- [WORK TO DO]
Extract each of the entries below and reproduce every line unchanged.

(Click-target data)
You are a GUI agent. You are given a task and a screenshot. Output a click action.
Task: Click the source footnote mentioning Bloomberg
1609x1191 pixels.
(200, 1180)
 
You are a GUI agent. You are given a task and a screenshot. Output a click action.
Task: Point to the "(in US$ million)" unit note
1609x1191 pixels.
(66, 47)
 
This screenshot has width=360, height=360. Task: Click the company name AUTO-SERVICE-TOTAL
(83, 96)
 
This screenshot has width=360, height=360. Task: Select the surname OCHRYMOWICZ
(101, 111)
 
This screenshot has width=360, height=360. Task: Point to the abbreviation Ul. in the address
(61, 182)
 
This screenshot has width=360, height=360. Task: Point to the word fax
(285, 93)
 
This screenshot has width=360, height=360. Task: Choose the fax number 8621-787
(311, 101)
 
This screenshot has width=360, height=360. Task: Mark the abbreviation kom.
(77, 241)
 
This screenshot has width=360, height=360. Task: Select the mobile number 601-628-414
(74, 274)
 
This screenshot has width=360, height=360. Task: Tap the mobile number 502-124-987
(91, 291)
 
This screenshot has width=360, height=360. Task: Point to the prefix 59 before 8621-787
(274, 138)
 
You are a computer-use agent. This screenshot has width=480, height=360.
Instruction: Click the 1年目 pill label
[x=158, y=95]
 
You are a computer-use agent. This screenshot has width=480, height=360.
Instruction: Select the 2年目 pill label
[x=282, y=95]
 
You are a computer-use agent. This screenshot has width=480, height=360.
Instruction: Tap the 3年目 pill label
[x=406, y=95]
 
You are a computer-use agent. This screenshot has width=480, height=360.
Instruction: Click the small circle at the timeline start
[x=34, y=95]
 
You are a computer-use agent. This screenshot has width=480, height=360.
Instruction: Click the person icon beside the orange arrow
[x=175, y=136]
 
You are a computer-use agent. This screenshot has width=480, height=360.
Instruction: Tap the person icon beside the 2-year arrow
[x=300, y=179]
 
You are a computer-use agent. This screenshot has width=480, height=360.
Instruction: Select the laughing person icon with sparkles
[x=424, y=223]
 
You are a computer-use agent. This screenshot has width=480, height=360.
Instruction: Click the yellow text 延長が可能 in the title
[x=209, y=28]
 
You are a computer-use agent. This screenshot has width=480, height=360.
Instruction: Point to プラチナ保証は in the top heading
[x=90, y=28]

- [WRITTEN ANSWER]
You are a GUI agent. You are given a task and a screenshot. Output a click action.
Task: Click the source footnote mentioning Bloomberg
1609x1191 pixels.
(200, 1180)
 
You are a GUI agent. You are given a task and a screenshot. Output a click action.
Task: Point to the "(in US$ million)" unit note
1609x1191 pixels.
(66, 47)
 
This screenshot has width=360, height=360. Task: Click the company name AUTO-SERVICE-TOTAL
(83, 96)
 
This screenshot has width=360, height=360. Task: Select the surname OCHRYMOWICZ
(101, 111)
 
This screenshot has width=360, height=360. Task: Point to the abbreviation Ul. in the address
(61, 182)
 
This screenshot has width=360, height=360. Task: Point to the word fax
(285, 93)
 
This screenshot has width=360, height=360. Task: Choose the fax number 8621-787
(311, 101)
 
This screenshot has width=360, height=360. Task: Mark the abbreviation kom.
(77, 241)
 
This screenshot has width=360, height=360. Task: Select the mobile number 601-628-414
(74, 274)
 
This screenshot has width=360, height=360. Task: Tap the mobile number 502-124-987
(91, 291)
 
This screenshot has width=360, height=360. Task: Point to the prefix 59 before 8621-787
(274, 138)
 
You are a computer-use agent. This screenshot has width=480, height=360.
Instruction: Click the 1年目 pill label
[x=158, y=95]
 
You are a computer-use agent. This screenshot has width=480, height=360.
Instruction: Select the 2年目 pill label
[x=282, y=95]
 
You are a computer-use agent. This screenshot has width=480, height=360.
Instruction: Tap the 3年目 pill label
[x=406, y=95]
 
You are a computer-use agent. This screenshot has width=480, height=360.
Instruction: Click the small circle at the timeline start
[x=34, y=95]
 
You are a computer-use agent. This screenshot has width=480, height=360.
Instruction: Click the person icon beside the orange arrow
[x=175, y=136]
 
You are a computer-use agent. This screenshot has width=480, height=360.
Instruction: Tap the person icon beside the 2-year arrow
[x=300, y=179]
 
You are a computer-use agent. This screenshot has width=480, height=360.
Instruction: Select the laughing person icon with sparkles
[x=424, y=223]
 
You are a computer-use agent. This screenshot has width=480, height=360.
Instruction: Click the yellow text 延長が可能 in the title
[x=209, y=28]
 
You are a computer-use agent. This screenshot has width=480, height=360.
Instruction: Point to プラチナ保証は in the top heading
[x=90, y=28]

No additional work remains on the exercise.